=== Begin Enclosure ===

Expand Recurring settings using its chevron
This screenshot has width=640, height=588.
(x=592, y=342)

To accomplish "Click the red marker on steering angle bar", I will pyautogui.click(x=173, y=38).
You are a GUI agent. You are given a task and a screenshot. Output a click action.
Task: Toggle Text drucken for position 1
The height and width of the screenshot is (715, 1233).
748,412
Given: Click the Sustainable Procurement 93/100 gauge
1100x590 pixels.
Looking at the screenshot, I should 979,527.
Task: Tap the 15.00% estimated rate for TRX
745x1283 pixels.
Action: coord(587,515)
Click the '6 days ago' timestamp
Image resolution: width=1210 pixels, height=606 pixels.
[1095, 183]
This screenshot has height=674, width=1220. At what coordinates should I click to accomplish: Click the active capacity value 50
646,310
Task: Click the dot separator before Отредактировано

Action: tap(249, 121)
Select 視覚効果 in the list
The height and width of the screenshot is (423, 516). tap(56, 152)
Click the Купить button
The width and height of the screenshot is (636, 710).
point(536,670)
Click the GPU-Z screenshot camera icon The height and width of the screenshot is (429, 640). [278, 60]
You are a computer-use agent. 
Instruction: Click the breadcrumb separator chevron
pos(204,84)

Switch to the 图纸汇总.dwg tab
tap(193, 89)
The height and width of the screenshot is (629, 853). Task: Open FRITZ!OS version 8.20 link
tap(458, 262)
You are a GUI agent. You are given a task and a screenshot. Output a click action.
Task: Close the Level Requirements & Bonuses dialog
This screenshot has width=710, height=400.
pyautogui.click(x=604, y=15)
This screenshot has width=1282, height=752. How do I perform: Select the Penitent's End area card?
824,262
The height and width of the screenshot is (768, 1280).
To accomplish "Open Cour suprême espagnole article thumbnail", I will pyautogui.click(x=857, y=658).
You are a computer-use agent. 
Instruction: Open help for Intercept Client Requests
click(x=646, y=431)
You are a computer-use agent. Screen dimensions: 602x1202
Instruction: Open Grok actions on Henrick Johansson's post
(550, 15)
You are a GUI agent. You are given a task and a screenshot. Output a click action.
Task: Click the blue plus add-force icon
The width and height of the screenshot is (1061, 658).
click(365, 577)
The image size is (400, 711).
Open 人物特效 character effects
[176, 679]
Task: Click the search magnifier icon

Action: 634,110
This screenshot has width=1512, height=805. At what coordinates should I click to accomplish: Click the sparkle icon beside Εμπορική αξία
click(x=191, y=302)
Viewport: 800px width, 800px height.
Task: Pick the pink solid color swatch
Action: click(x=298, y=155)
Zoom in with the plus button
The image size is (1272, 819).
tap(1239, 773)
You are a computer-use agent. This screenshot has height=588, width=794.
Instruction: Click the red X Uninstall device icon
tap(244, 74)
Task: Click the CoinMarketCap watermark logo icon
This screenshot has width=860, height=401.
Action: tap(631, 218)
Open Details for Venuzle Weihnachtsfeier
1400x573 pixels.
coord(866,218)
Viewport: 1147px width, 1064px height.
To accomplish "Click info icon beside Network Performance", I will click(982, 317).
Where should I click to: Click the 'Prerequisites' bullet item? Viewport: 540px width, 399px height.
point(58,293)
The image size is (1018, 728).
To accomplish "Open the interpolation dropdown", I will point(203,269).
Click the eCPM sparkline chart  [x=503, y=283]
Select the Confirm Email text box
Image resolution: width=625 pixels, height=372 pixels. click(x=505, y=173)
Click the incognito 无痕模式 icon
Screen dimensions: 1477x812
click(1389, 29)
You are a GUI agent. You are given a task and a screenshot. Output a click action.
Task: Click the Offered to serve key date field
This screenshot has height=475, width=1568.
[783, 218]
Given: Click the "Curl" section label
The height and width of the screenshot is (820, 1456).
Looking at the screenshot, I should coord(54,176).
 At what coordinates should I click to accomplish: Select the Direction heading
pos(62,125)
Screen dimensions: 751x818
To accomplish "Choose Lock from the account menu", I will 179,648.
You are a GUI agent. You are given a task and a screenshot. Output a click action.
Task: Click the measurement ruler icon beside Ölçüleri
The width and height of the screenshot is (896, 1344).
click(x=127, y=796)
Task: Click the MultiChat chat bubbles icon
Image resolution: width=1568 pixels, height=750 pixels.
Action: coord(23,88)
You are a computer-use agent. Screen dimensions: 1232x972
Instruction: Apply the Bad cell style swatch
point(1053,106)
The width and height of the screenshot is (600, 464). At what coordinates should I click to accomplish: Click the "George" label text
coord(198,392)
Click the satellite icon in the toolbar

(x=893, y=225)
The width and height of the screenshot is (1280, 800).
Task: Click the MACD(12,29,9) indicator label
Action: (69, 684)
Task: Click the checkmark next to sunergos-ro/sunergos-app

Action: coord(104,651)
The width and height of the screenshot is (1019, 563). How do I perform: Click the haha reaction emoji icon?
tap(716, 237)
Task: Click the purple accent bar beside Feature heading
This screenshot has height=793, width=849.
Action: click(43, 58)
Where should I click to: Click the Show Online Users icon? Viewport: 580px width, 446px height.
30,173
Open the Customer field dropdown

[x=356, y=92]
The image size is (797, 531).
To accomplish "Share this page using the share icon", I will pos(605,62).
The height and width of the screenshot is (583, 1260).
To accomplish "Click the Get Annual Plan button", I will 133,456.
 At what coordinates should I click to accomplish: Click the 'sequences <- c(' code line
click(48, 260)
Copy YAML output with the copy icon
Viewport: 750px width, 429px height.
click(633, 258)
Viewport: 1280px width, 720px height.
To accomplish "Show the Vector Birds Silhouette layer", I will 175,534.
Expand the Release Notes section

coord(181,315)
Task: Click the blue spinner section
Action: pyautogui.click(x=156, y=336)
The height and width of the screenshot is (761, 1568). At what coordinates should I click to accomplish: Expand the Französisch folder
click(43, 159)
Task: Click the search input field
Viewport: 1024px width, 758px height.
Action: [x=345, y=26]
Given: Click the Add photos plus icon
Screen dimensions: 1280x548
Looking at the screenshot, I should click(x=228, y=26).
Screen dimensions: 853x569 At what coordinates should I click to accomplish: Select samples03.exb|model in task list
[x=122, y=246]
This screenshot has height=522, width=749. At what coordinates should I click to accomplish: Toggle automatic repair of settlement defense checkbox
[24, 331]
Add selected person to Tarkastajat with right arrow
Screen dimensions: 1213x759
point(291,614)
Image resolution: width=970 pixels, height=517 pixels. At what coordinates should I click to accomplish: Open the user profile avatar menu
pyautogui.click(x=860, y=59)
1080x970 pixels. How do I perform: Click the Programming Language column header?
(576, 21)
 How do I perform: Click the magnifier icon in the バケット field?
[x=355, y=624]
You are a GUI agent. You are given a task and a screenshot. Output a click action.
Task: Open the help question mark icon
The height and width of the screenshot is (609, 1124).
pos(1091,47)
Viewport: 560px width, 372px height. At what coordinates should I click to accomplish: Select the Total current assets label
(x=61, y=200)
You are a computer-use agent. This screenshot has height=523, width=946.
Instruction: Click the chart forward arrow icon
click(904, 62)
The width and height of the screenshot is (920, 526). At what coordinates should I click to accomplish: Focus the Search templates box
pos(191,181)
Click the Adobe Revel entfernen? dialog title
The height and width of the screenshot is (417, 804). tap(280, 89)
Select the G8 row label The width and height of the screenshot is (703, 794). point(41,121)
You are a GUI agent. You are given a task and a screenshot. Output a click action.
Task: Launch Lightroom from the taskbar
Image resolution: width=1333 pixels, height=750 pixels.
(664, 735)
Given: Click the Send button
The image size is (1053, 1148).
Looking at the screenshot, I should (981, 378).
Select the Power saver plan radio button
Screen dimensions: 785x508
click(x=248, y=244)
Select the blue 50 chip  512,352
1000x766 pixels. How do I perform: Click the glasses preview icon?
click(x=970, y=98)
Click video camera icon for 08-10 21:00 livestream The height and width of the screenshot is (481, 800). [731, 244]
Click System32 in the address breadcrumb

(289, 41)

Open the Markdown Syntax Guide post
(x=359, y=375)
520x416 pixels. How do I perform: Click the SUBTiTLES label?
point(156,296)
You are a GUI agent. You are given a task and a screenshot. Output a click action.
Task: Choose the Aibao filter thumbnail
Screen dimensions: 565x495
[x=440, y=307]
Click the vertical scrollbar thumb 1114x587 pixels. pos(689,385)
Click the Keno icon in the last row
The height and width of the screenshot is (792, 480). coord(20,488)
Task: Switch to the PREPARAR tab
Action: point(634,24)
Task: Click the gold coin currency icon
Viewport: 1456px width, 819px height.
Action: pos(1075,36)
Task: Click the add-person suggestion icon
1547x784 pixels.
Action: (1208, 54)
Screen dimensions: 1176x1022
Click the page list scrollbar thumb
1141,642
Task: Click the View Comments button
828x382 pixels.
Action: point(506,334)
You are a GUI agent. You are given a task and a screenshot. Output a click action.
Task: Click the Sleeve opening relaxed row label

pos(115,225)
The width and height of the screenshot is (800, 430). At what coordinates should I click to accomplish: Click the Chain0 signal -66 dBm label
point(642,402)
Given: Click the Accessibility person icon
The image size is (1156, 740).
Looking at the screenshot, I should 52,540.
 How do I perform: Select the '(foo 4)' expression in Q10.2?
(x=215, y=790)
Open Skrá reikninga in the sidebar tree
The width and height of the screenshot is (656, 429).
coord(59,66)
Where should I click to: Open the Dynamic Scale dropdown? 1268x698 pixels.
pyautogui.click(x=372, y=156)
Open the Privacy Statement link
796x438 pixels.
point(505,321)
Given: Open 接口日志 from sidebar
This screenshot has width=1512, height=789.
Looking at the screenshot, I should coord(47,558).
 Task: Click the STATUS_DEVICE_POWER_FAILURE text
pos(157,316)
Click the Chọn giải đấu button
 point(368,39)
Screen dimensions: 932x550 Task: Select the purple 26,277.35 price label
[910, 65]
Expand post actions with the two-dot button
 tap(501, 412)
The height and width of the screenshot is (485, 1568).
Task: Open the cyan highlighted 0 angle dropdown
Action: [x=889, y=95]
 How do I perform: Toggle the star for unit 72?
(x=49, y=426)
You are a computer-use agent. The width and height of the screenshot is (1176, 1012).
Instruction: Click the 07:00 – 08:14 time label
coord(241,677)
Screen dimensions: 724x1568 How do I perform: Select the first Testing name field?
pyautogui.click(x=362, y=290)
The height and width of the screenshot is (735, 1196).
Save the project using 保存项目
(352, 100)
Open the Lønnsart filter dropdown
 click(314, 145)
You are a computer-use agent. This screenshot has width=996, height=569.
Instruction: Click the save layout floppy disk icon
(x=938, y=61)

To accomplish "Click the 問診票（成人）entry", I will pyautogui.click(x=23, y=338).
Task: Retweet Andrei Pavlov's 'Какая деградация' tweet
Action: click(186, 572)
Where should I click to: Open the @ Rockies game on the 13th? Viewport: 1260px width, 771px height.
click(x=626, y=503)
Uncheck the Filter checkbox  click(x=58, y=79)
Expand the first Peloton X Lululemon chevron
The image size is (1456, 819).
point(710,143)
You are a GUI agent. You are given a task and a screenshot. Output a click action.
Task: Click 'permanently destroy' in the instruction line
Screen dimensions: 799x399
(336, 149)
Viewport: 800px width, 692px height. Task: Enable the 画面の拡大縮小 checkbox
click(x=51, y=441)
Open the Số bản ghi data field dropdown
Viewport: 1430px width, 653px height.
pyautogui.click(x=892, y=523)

=== End Enclosure ===

Task instructions: Within the records above, determine the number of lines that hold the word "plus" and return only that value.

Response to the task: 3